Previous painting, by which I mean Western painting and painting that follows in the Western tradition, has frequently attempted to depict light as such. And some works seem to contain their own internal light. This interest in light may be due to the fact that color cannot exist without light.
It may also arise from our inability to forget an older memory of painting as a window through which light shines.Or is it related to the whiteness of the canvas or the light reflected by the flat surface that most artists see when they begin to work?
If the former is true, painting is an act of capturing light outside the pictorial surface. If the latter it is a way of gradually diminishing the amount of light flowing over the white support by applying paint.
Eimizu Aki’s paintings do something different from either of these approaches. They do not seem to weaken the inner light but actually strengthen it as much as possible. At the same time, no matter how intricately the surface is manipulated, these pictures never get close to the condition of being nothing but physical matter. The picture plane takes on ambivalent depth, making the picture into a special entity that seems to emit light.
I do not know what sort of new work Eimizu will produce for this exhibition. I imagine that viewers will find themselves gazing at fine dots and curved lines that appear from a place beyond the canvas while bathing in the light they emit. These hazy, faint images might be described as signs. Because of the nature of the images, the viewer will not read a narrative in them. This is the sort of painting that may lend itself to association with personal memories that have been forgotten.

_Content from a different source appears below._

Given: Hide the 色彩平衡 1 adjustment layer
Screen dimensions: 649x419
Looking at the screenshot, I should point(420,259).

Standing in front of the painting one is enveloped in pure white light. Following the signs, it is possible to project one’s thoughts toward something far away. The time spent with this painting will be extremely pleasurable.
Maeyama Yuji
Curator, The Museum of Modern Art, Saitama, Tokyo
Nobuaki Onishi
Nobuaki Onishi created objects by casting transparent resin into moulds which were made out of objects found in our daily life. Onishi then skilfully painted parts of his work in order to replicate a realistic look of the objects, and this leads his work to become a unique piece of art. He makes art which is hard to tell if it was real at first sight. He is interested to see how viewers respond to the superficial appearance of the objects and how they distinguish the artificial objects from the real.
This is something that happened to my mother in the past. Someone witnessed her in a completely different place from where she as a person exists. I had no sense of fear or curiosity of the occult towards this so-called doppelganger effect, but the fact that the presence was there at all felt more real to me then my mother who actually spoke and breathed.

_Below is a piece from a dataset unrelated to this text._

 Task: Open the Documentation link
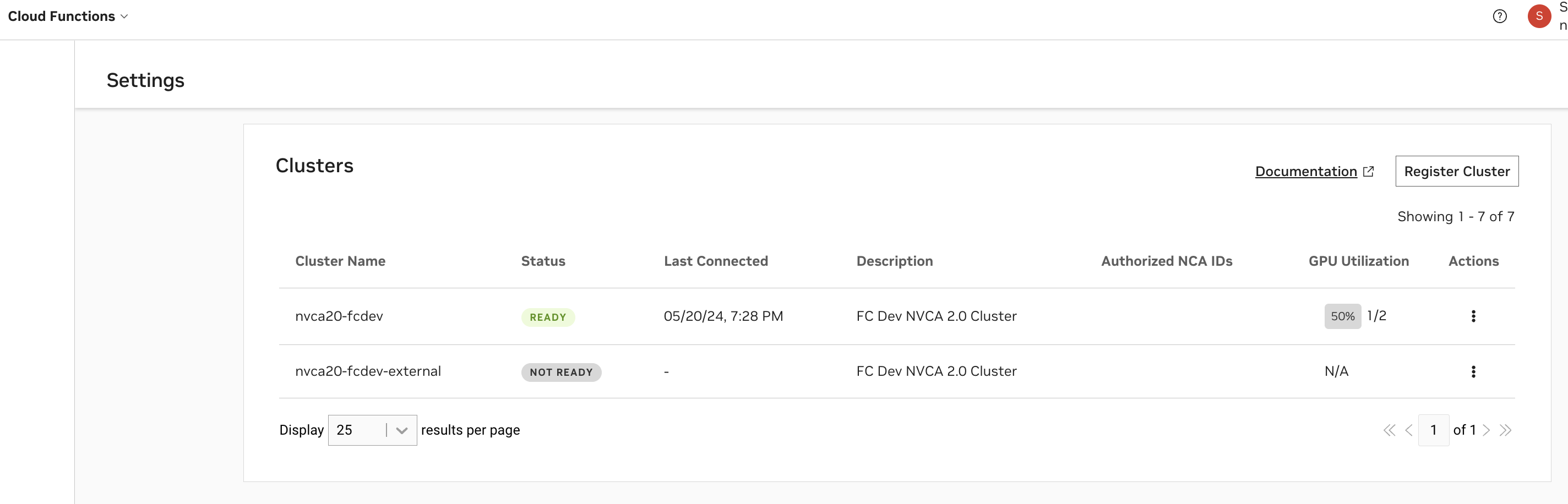(x=1305, y=172)
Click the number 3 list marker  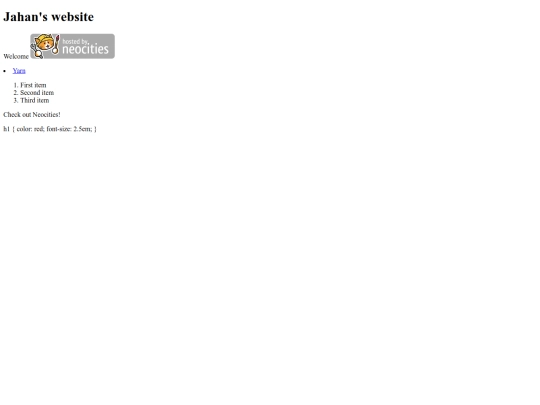[x=15, y=100]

My work consists mostly of using casting and woodblock printing techniques with resin, to scrape off the surface of an object, and then transitioning it to a different material through the application of colours that are indistinguishable from the real thing. For example, in using glass as the motif in my work titled (garasu), it has a surface that is as close to glass as one could achieve, and yet, is an object that exists as a completely different entity from glass, torn apart between these two bodies. The clearer the glass, the clearer the images of the scene opposite transferred to this side, and vice versa with equally clear images of the scene on this side reflected and shown. In other words, it is a unique object that exists in an ambiguous territory, in which the more transparency there is, the more tension there is.

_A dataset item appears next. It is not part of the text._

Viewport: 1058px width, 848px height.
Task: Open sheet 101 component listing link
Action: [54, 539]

Glass attains its most elevated material texture when it cracks, shatters into smithereens, or occasionally cuts my hand. Superbly accurate work lies in extracting only the surface details of the glass and nothing more. That surface is not converted into something else, nor is there any verbal sharing of emotions or a theme for making the right judgment. However, there is no denying the fact that the exact same surface as the glass is present, along with the dissimilarities.
When the object is transformed into another object, with all of its human relationships severed even while retaining the same surface as glass, its presence becomes “nothing.” Because it no longer exists as
something this or something that, it actually becomes more powerful, engaging the humanistic senses and memories, as if to become a container for all kinds of consciousness to flow into. Just like the Japanese sense of nature, things lying around like rocks or shards of glass at times become the memory of weightiness, at times become humor, and at times become paranormal entities. This could be described asthe doppelganger transformation of all things and facts.